Counseling: FSA Eligibility

Counseling: eligible with a Flexible Savings Account (FSA)
Medical or mental counseling is eligible for reimbursement with a flexible spending account (FSA), health savings account (HSA), and health reimbursement account (HRA). Counseling not required for a medical or mental purpose will typically not qualify, such as marriage or family counseling, unless appropriate documentation is provided. In all types of counseling, an administrator may require a Letter of Medical Necessity. Counseling is not eligible for reimbursement with a dependent care flexible spending account (DFSA) or limited-purpose flexible spending account (LPFSA).

Marriage counseling is not eligible.

What is medical/mental counseling?

In the event of a major medical diagnosis, patients will lean on the expertise of their doctors, medical team and loved ones for support, but for many, the mental stress that is associated with the contraction of a specific illness is yet another obstacle for them to overcome during the recovery process. In light of these many emotional and practical concerns that are associated with a positive diagnosis, patients have the option of pursuing a wide variety of medical counseling options that can play a pivotal role in helping them manage the many facets of their illness (National Center for Biotechnology Information).

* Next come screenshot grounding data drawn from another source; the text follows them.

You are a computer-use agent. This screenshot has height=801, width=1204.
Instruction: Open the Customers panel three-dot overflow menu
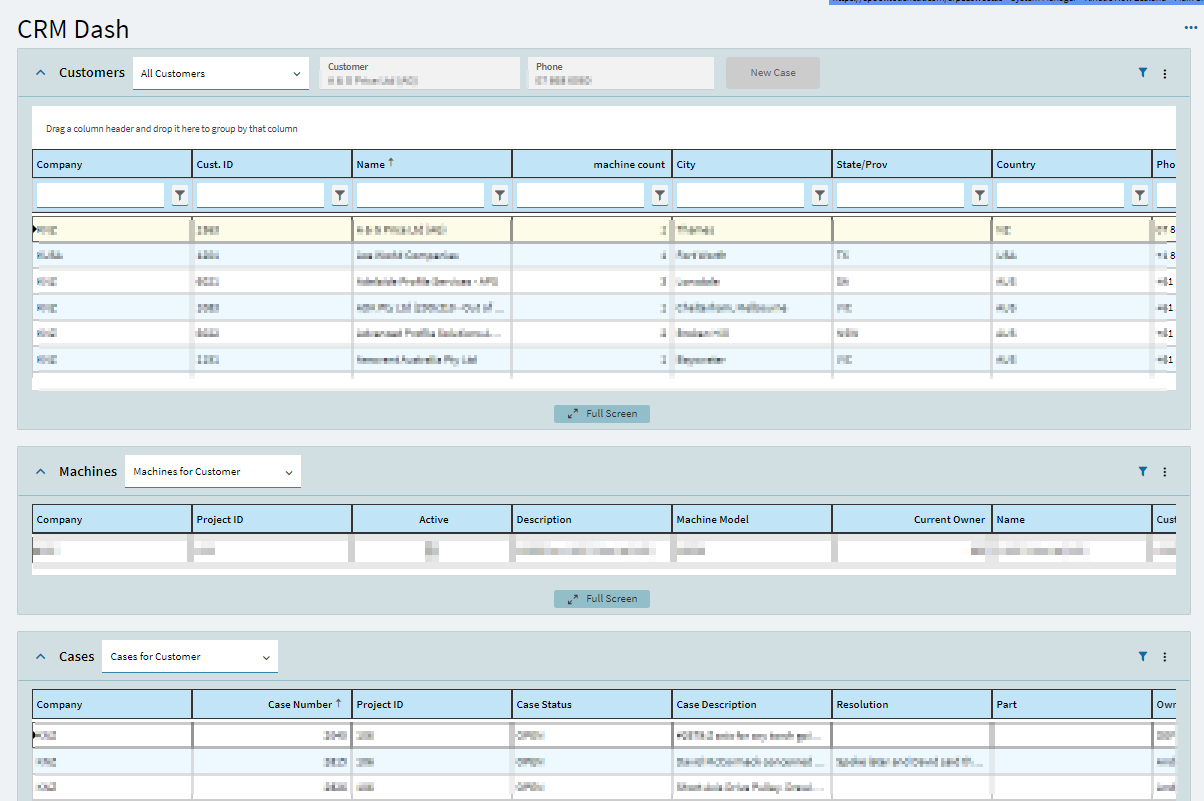click(x=1164, y=73)
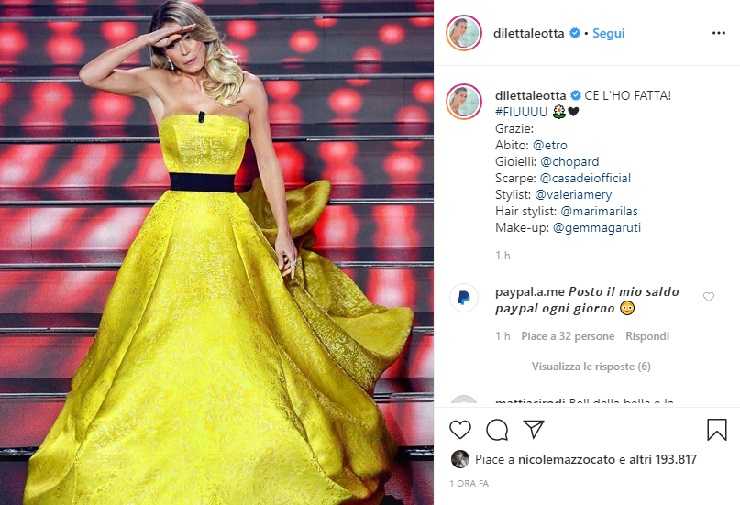Open the three-dot more options menu
This screenshot has height=505, width=740.
718,33
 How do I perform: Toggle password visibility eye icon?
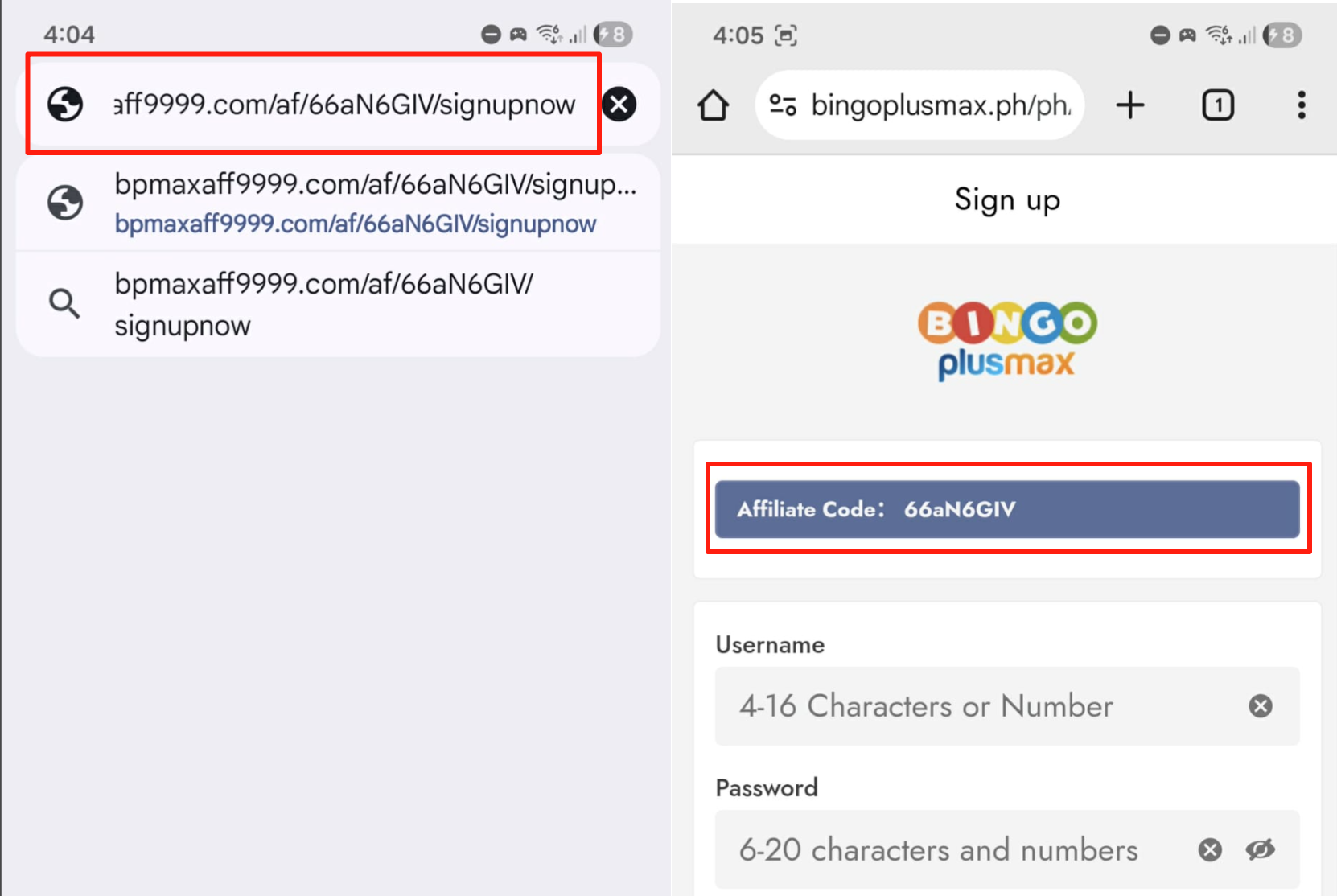click(x=1261, y=850)
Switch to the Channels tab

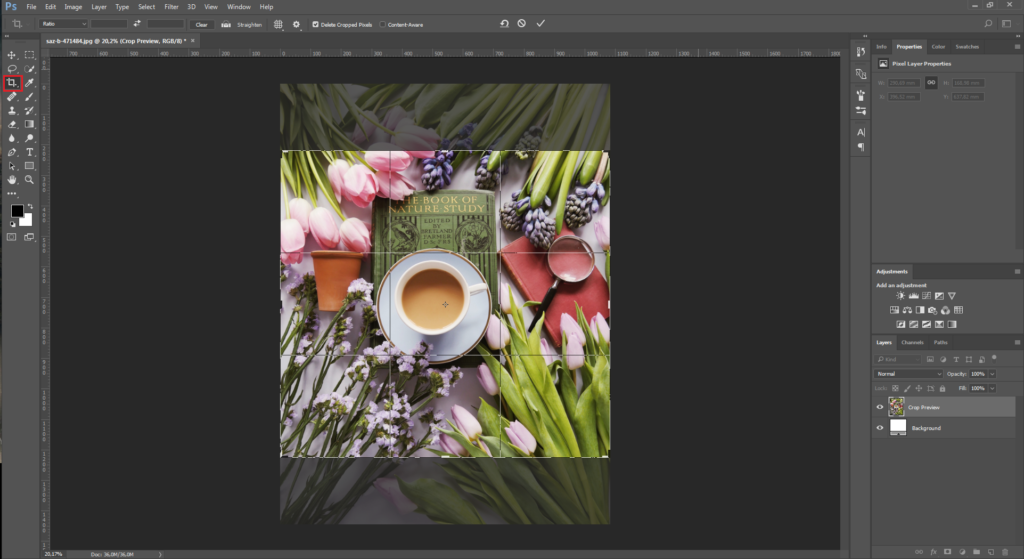point(912,342)
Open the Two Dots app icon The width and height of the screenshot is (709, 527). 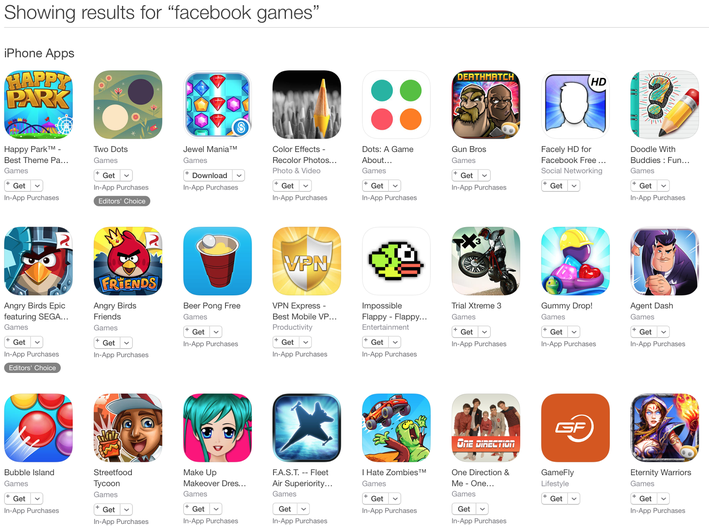coord(128,104)
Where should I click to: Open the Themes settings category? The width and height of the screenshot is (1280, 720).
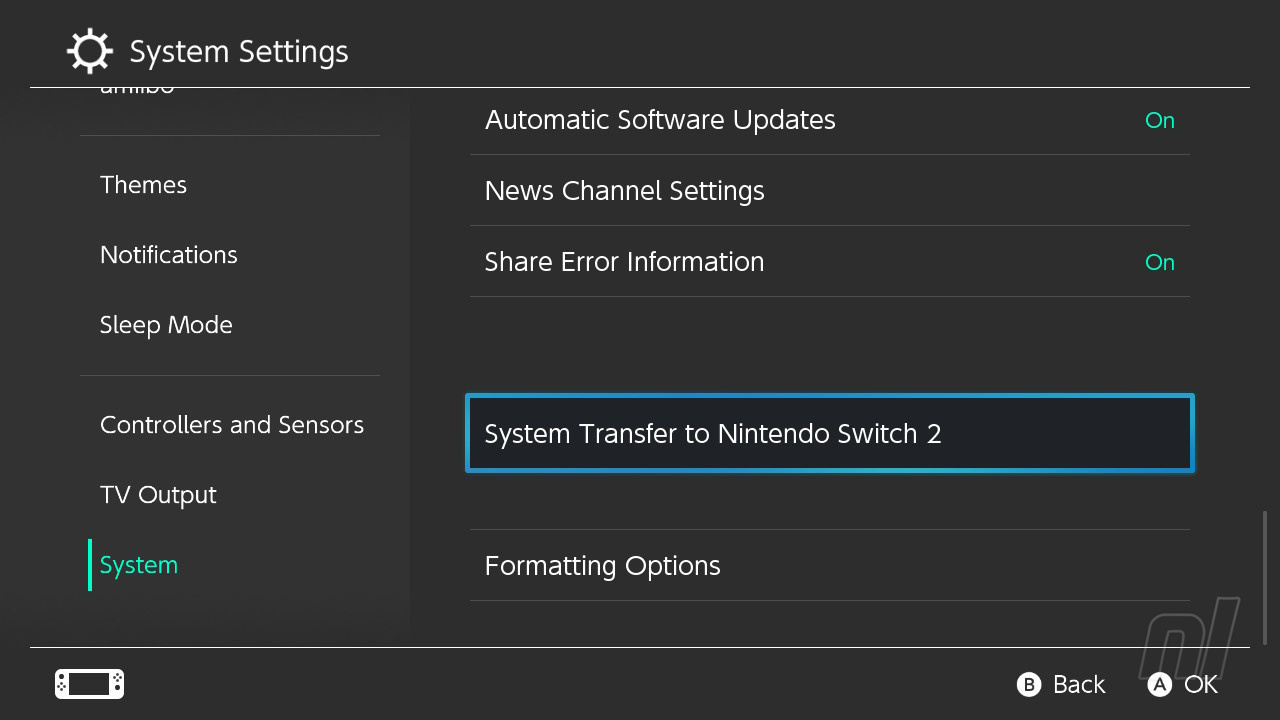pyautogui.click(x=143, y=185)
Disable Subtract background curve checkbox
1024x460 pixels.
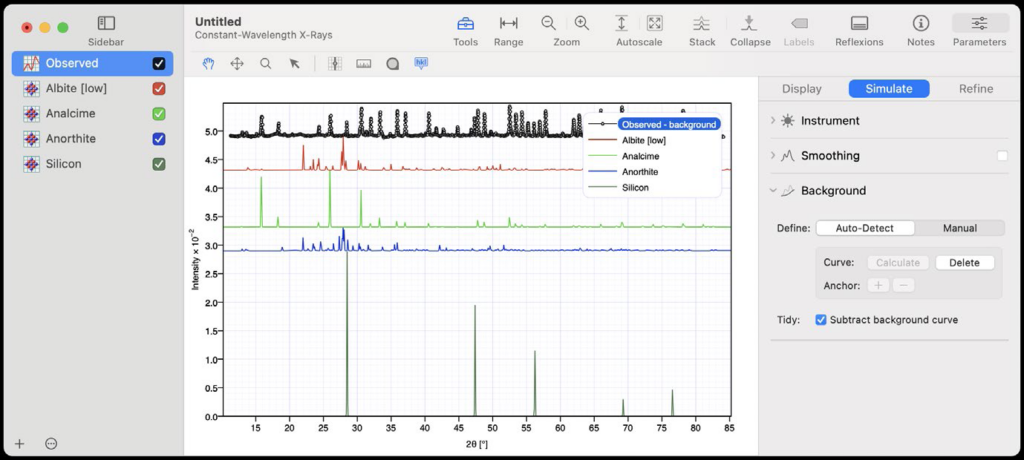pyautogui.click(x=821, y=320)
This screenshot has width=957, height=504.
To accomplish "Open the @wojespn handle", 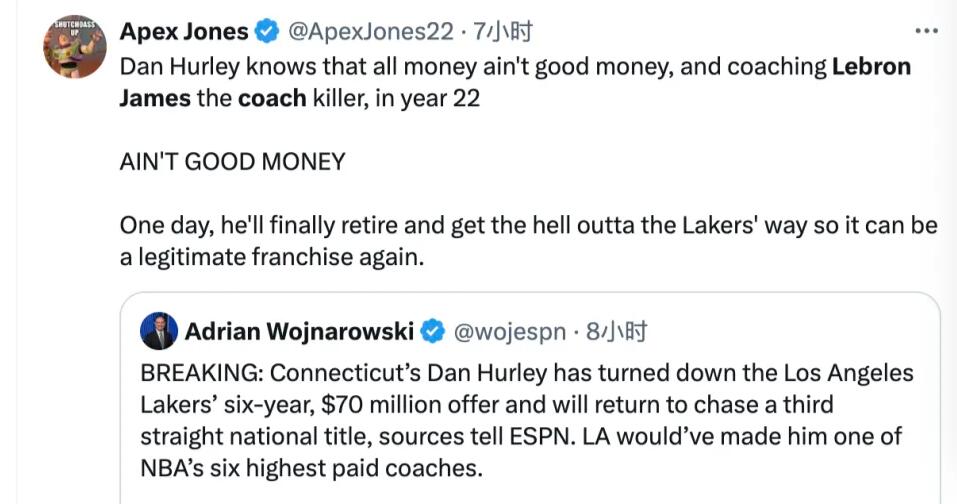I will [x=510, y=332].
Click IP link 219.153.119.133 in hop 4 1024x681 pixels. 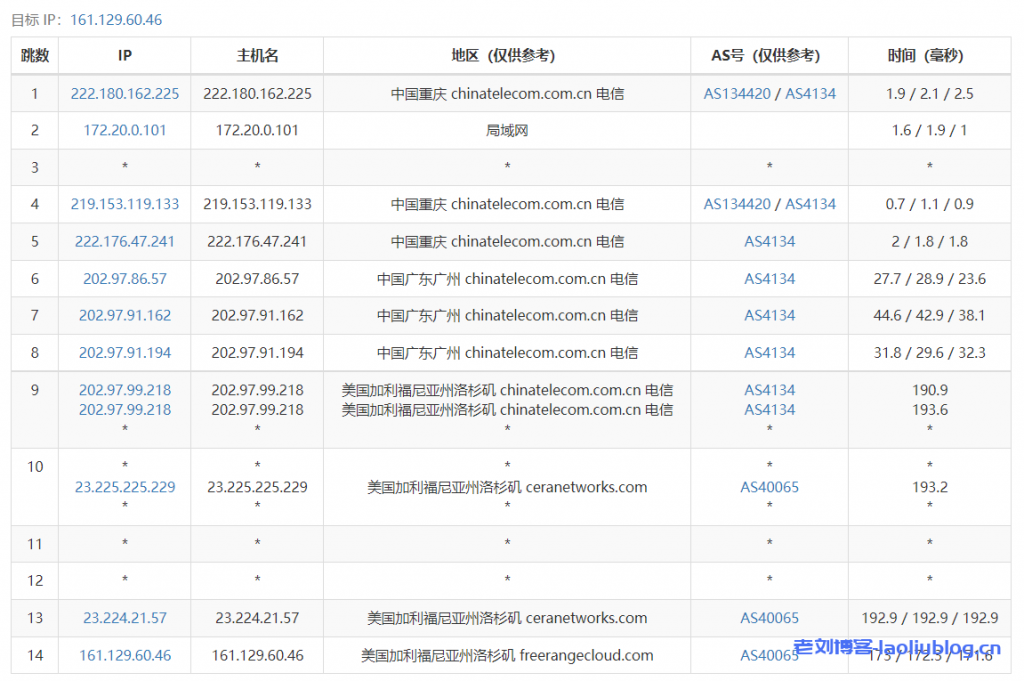point(125,204)

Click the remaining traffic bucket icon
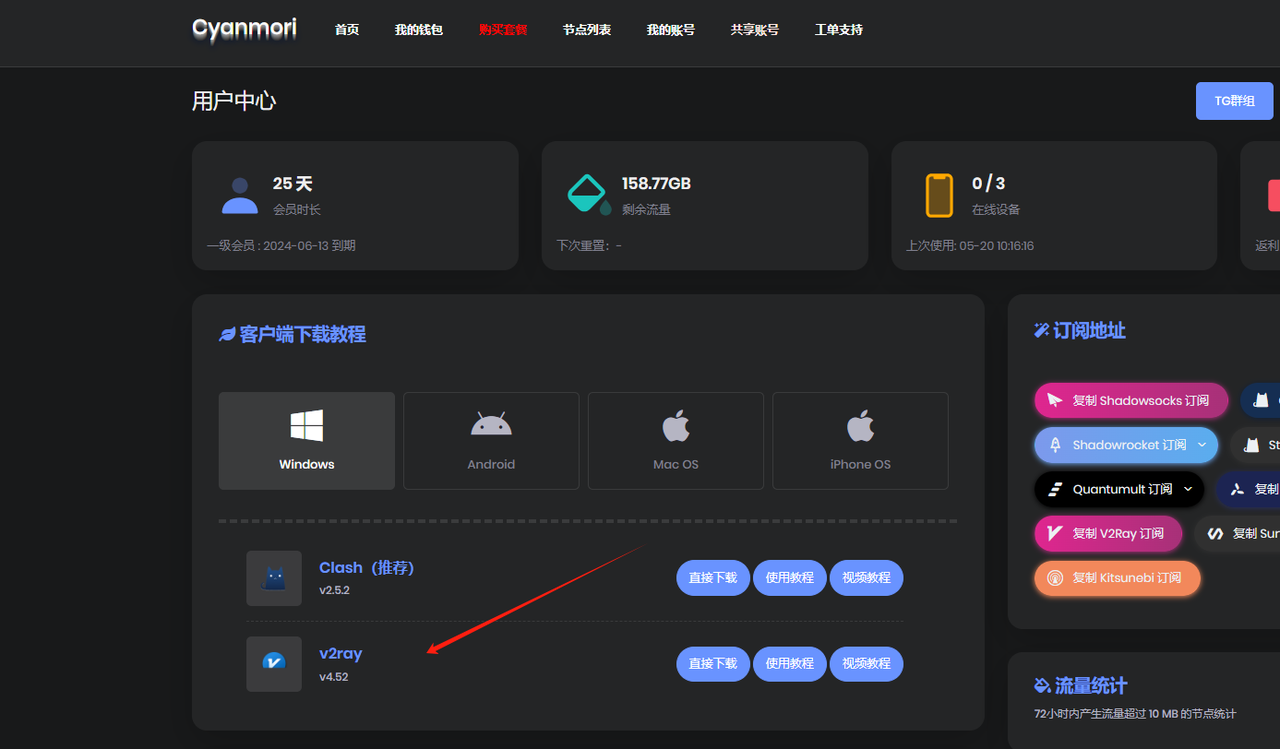tap(588, 194)
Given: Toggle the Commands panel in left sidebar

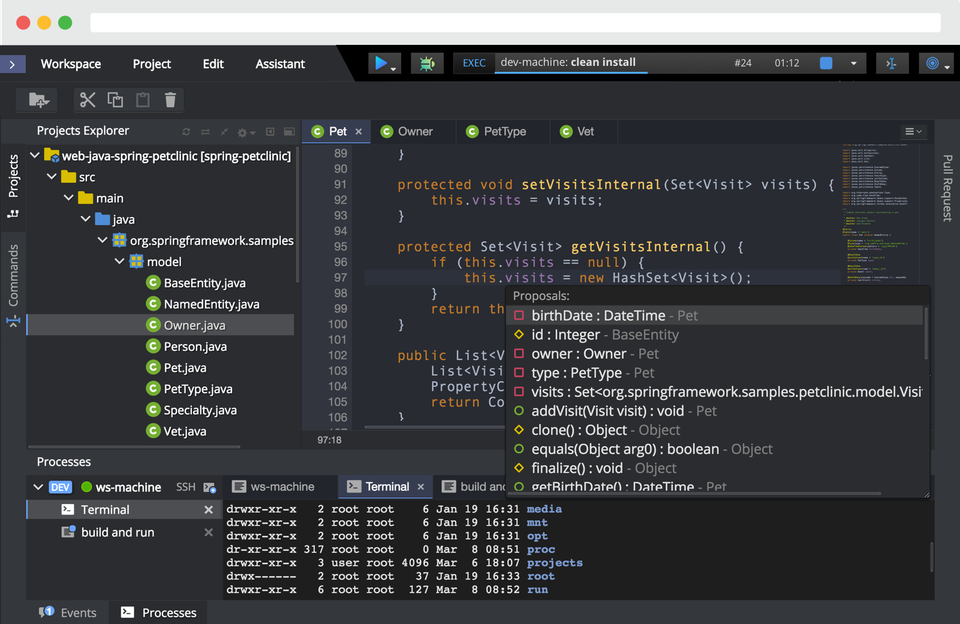Looking at the screenshot, I should pyautogui.click(x=13, y=268).
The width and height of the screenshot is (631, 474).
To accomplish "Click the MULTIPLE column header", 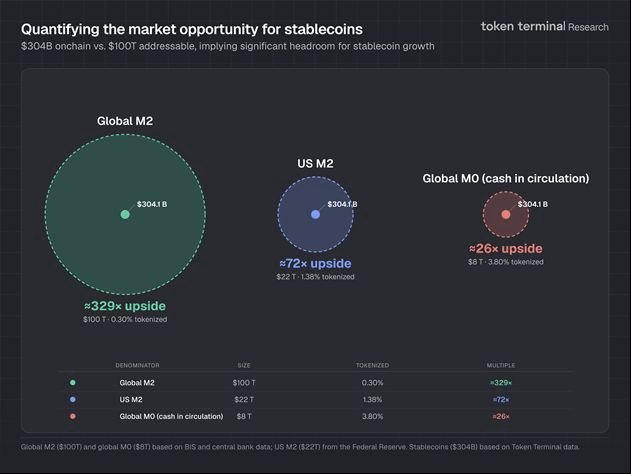I will point(501,365).
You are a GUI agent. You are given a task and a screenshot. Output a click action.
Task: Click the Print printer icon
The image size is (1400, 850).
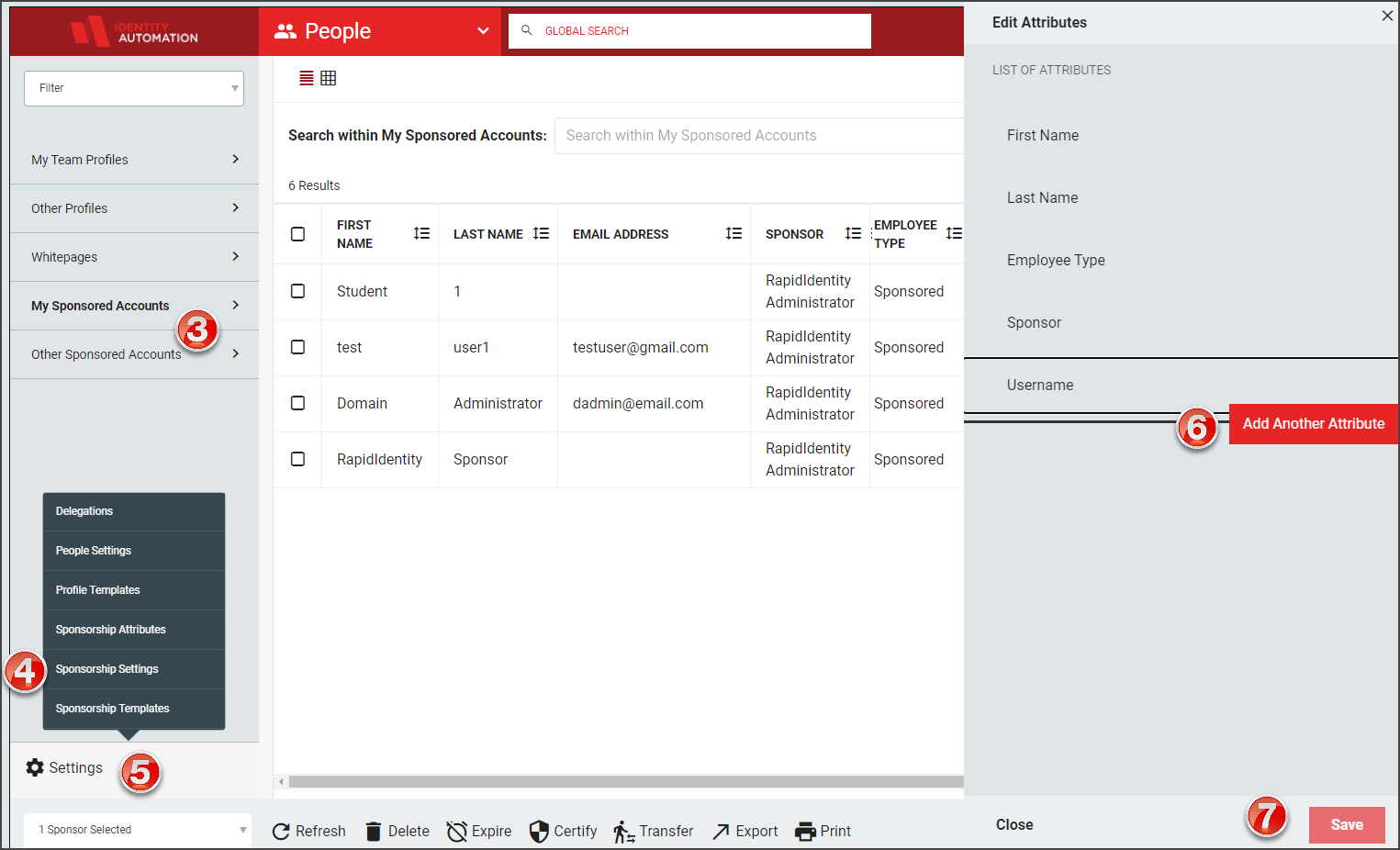coord(805,832)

Medical counseling options are designed to take a full spectrum approach to disease management, and they are available for both patients and their families in a variety of different contexts. Social workers will cover a wide array of topics in relation to an individual's illness, including:

  • Disease Management/Social Issues: In most cases, doctors will suggest meeting with a medical social worker in the weeks after a diagnosis has been made to manage stress, and other psychosocial and practical issues the patient may face in the near future. Social workers can assist patients in managing the complex feelings that can arise after a diagnosis, such as adjusting to the disease treatment plan, family and social isolation, quality of life concerns, end-of-life issues and a wealth of other potential issues. These meetings can also be conducted with family members as well to teach these individuals about what emotional and practical concerns to know about when caring for a loved one with a major illness.
  • Practical Issues: Disease management can affect nearly every aspect of a patient's life, and the effort to juggle one's obligations to a job, family and other concerns can be overwhelming in light of a disease diagnosis. Social workers can provide advice, community resources and other information to tackle the most pressing concerns, such as practical information about frequent hospital visits (parking fees, out-of-town medical visits, accommodations, etc.), financial/job/education concerns, food expenses, assistance with daily activities and seeking out assistance for family members and other caregivers.
  • Mental health counseling: Whether conducted with a social worker or a psychologist, mental health counseling is an indispensable aspect of disease management to help patients navigate the complicated emotions that a disease diagnosis can bring to light. In most cases, this will involve direct therapy to help patients navigate major depression, anxiety, mood/personality/adjustment disorders, substance abuse and panic attacks that may arise after a disease diagnosis. Additionally, in some cases, these counselors may be able to prescribe medications to handle depression and distress relating to a patient's condition.